The custom-designed wind tunnel is being constructed in Wisconsin and will be shipped to PSU in March. It will be installed in a first-floor lab of the school’s new engineering building, 1930 S.W. Fourth Ave.
The tunnel is generating excitement in Portland design circles. Sustainability advocates expect the $500,000 tunnel to encourage high-level research into wind energy.
Having a research-grade piece of equipment in Portland will be immensely helpful to architects and engineers, said John Breshears, associate partner with Zimmer Gunsul Frasca Architects.
ZGF designed rooftop wind turbines for downtown Portland’s Twelve|West office-and-apartment project for Gerding Edlen Development Co. The four wind turbines installed in 2009 were among the first to be placed in an urban setting in the U.S.
For that project, ZGF and its partners did their research at Oregon State University’s two wind tunnels. Bringing precision research equipment to Portland will encourage similar innovation.
“I don’t know that many universities or cities that have that level of research. It will enable us to do more of the kinds of research we need to do,” said Breshears, who said the firm is interested in researching wind patterns so it can install turbines at its other projects.
ZGF also is interested in using it to study green roofs, an increasingly popular feature in sustainable design. Little is known about how they interact with the environment.

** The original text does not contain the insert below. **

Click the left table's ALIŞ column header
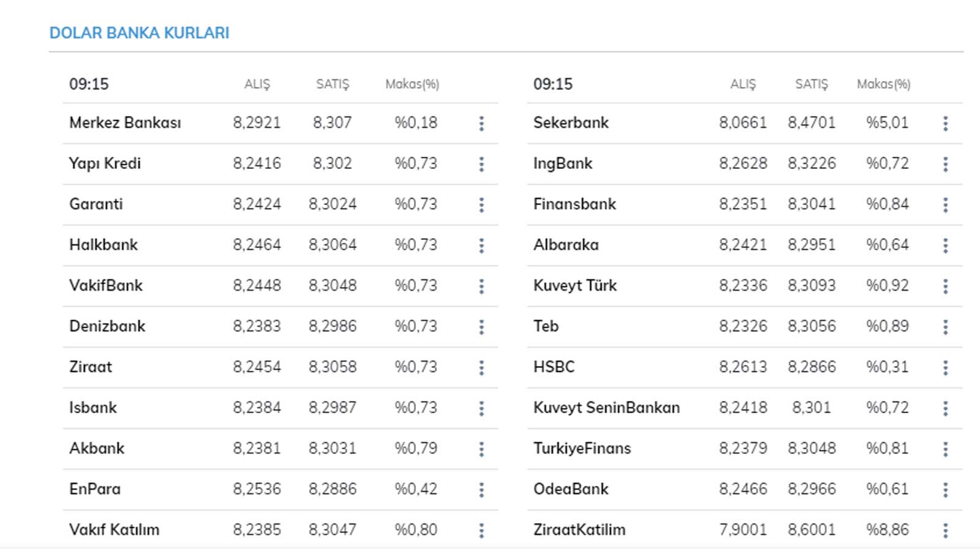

NASA and the National Science Foundation are providing the initial funding to operate the equipment and direct research, though the school is looking for additional partners and projects.
Raúl Bayoán Cal, an assistant professor in PSU’s Department of Mechanical and Materials Engineering, leads the wind-tunnel project.
The effort is getting an assist from Oregon BEST, which has pledged to match any grants he secures and is linking him with industry, said David Kenney, president and executive director. The 2007 Legislature created the Oregon Built Environment & Sustainable Technologies Center to develop and promote Oregon’s green industry cluster.
Kenney said that as the North American home to wind energy leaders such as turbine manufacture Vestas-American Wind Technology Inc. and wind power provider Iberdrola Renewables, it’s important for Portland to gird its favorite new business sector with solid research capabilities.
“It’s a great connection,” he said.
The wind tunnel channels carefully controlled wind through a five-meter chamber where researchers duplicate the conditions they’re trying to study — temperature, pressure, ground configuration and so forth.
Lasers record how the air moves through the chamber.
Doctoral candidates will use it for high-level research, but it is also a teaching and recruitment tool to attract undergraduates and high school students to the hard sciences by giving them a hands-on experience.
“There’s nothing cooler than that,” he said.
It already has helped attract talent to Portland.
Max Gibson, a Ph.D. candidate studying under Cal, came to Portland from Mississippi by way of Canada. The wind tunnel, he said, is hugely attractive to students.
“This is going to put us on the map,” he said.